1. oracle strangely starting the lawsuit with what look to be a fairly weak-ish set of patents. why didn't they pick stronger ones? they certainly have them in their sun portfolio...

2. google have the money and attitude to fight this for years. plus, google are playing the "oracle are against open source" card. we can already see that google have won the developer mindset over this one, but we should be careful we are not getting gamed. google are pushing open source in the mobile space because it suits their business model. they have many patents also. plus, they made a calculated decision when the avoided licensing JavaME. they have no doubt prepared well for this lawsuit before it even came about.

3. oracle and apple are somewhat aligned through larry ellison, and android was google's hand to stop the dominance of apple's mobile platform which locks google out of advertising in the mobile space. is oracle helping out apple due to other alliances?
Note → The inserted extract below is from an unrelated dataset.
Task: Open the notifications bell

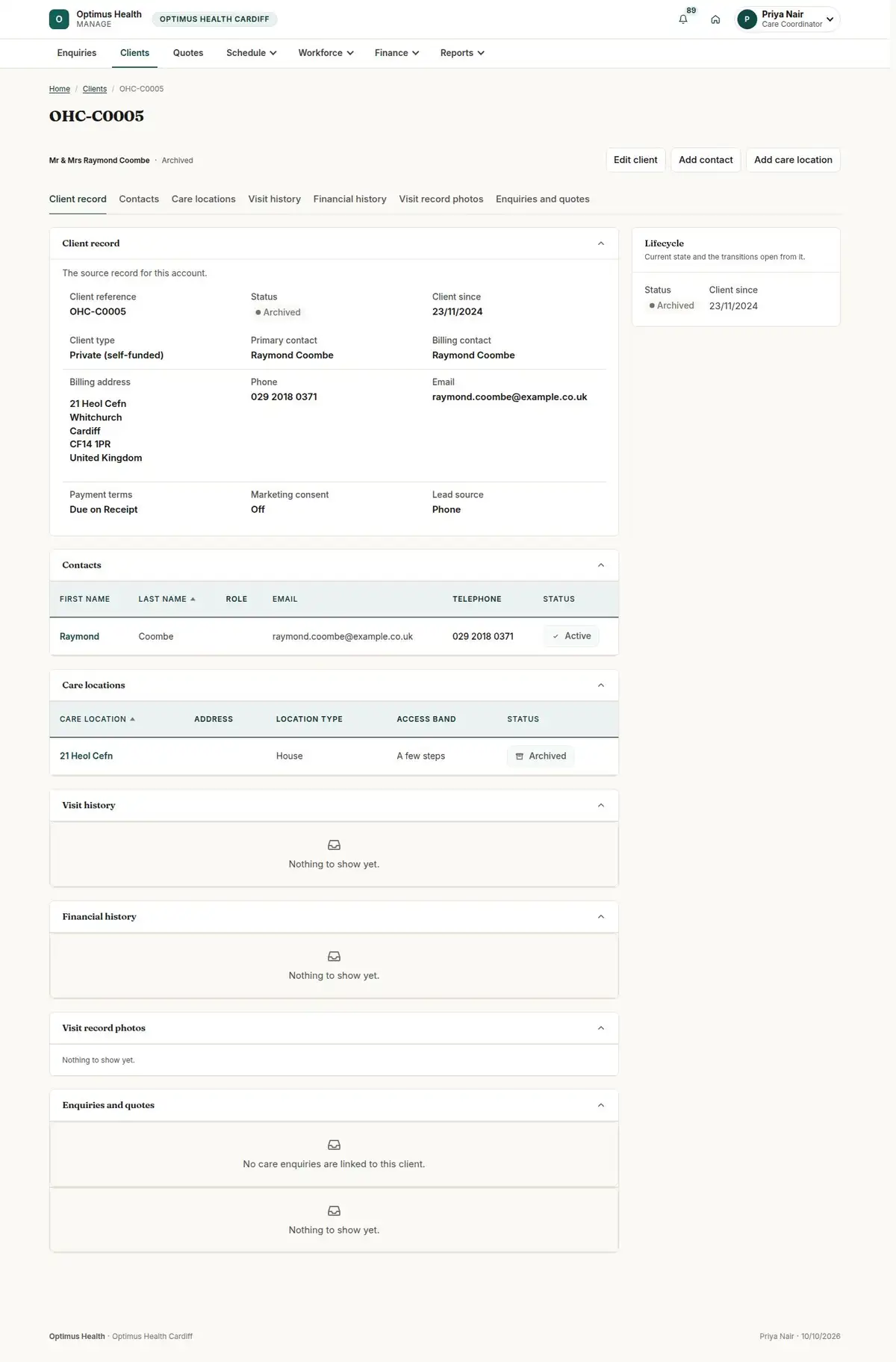Action: point(682,19)
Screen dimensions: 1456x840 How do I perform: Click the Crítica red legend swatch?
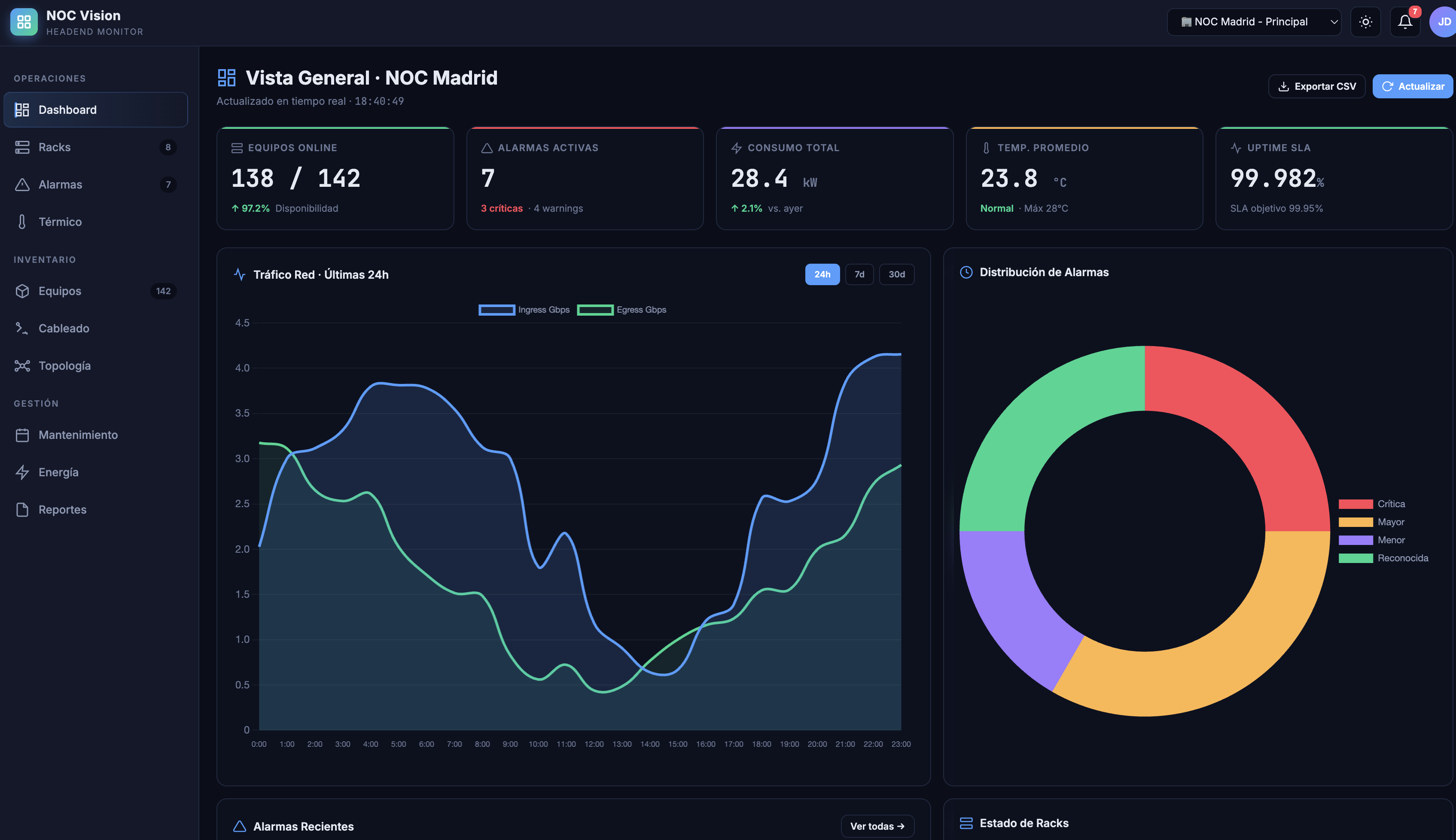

4. google own some very valuable cloud patents (map-reduce etc) which orace would dearly love to cross-license

5. apple is suing htc over patents, which is effectively saying to android OEMs that they are not safe. meanwhile nokia are suing apple over smartphone IP. how will all this fall out?

6. the patent landscape has changed post-bilski, which may limit the applicability of software patents. we should remember that patents are not supposed to apply to abstract ideas, and that's what many software patents effectively are.

so, the outcome of the case will be fascinating and will to a large extent decide the mobile space. it won't really affect desktop java or server side java IMHO, and as developers we need to look deeply into what the underlying motivations are. i'm sure money forms a large part of this, but it's not all the factors by a long shot.

and one very +ve outcome could be that the court rule that the software patents in question don't apply in the post-bilski world. that has yet to be tested. here's hoping...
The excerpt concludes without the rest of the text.